Fluorescent cool white is around 5000K

Fluorescent warm white is around 3000K

Incandescent is around 2700K

Source: Wikipedia

Green glass may be concentrating the wavelength around 550nm. Fluorescent light and daylight has an energy peak in this area whereas incandescent peaks higher between 600-700nm.

With this said I would theorize that incandescent would be the least likely to produce skunking. Not certain what other reactions may be caused by incandescent vs. fermenting in total darkness absent of any light energy peaks.

PS: I always ferment in the dark. :cool:
 
Further: The light reacts with hops through photolysis. Photolysis breaks down the alpha acid constituents forming the compound 3-methyl-2-butene-1-thiol or skunk butt.
 
The light from a light bulb is magnitudes of less UV than direct sunlight. You can't really skunk a beer with a lightbulb unless you are trying to.

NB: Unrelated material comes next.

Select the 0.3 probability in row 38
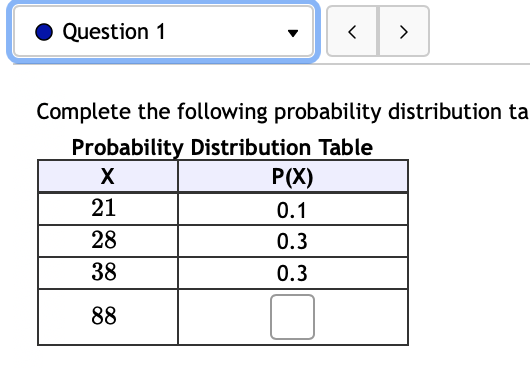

I have a glass front commercial cooler as a fermentation chamber, and the room I ferment in has it's share of nice direct sunlight. What I do is just put an old T-Shirt over the carboy while I ferment and bulk age. I have never had an issue with skunking, EVER!
 
I wonder how much this has to do with Kelvin or color temperature?

Sunlight has a typical color temp or 5500-6500K

Fluorescent cool white is around 5000K

Fluorescent warm white is around 3000K

Incandescent is around 2700K
Physicist here :)
This may be TMI, but I can shed some light on this.

So, the thing is that color only has a direct correlation to temperature when you're talking about "blackbody" radiation. Blackbody radiation refers to the glow that something has simply due to its temperature. For very hot objects, say about 2700 Kelvins, that glow can be in the visible spectrum that humans can see (hence the term "color temperature"). These are things like the heating elements on your electric stove, the filament in an incandescent light bulb, a hot piece of iron on a blacksmith's anvil, or the sun. Another important point about blackbody radiation is that it is always a CONTINUOUS spectrum. There are no gaps in the wavelengths of light that it emits. Let me illustrate:

tungstenlampsfigure1.jpg



Fluorescent bulbs are NOT blackbody sources. Fluorescent bulbs don't glow because of their temperature, they glow the same way a neon sign does: because of the direct electrical stimulation of gas and fluorescent atoms inside the bulb (fluorescent atoms absorb light and re-emit them in different wavelengths). They don't have a true color temperature, only an equivalent one that is meant to give you an idea of the color of light that it emits. Because it is NOT blackbody radiation and the light that it emits relies on the configuration of the electrons in the particular types of atoms in the bulb, the spectrum is NOT continuous:

spectrum-9-07a.png



To finally answer your question, the "skunking" of beer is caused by light breaking up a chemical compound from the hops, and that light will have to have a certain minimum wavelength to do the breaking. If you know that wavelength, color temperature can indeed predict how much effect the light would have on it since it is very easy to find how much light it will emit at that wavelength; every blackbody object at a particular temperature has the same spectrum. However, that ONLY works for blackbody sources, NOT fluorescent lights, since those lights spectra are not necessarily tied to their color temperature. To know if a fluorescent source would cause skunking, you'd have to find the wavelengths that the specific bulb emits, which is not knowable simply by its color.


I know that green glass filters to a wavelength that causes the skunking.

According to this source, clear and green glass do not prevent skunking, only brown does.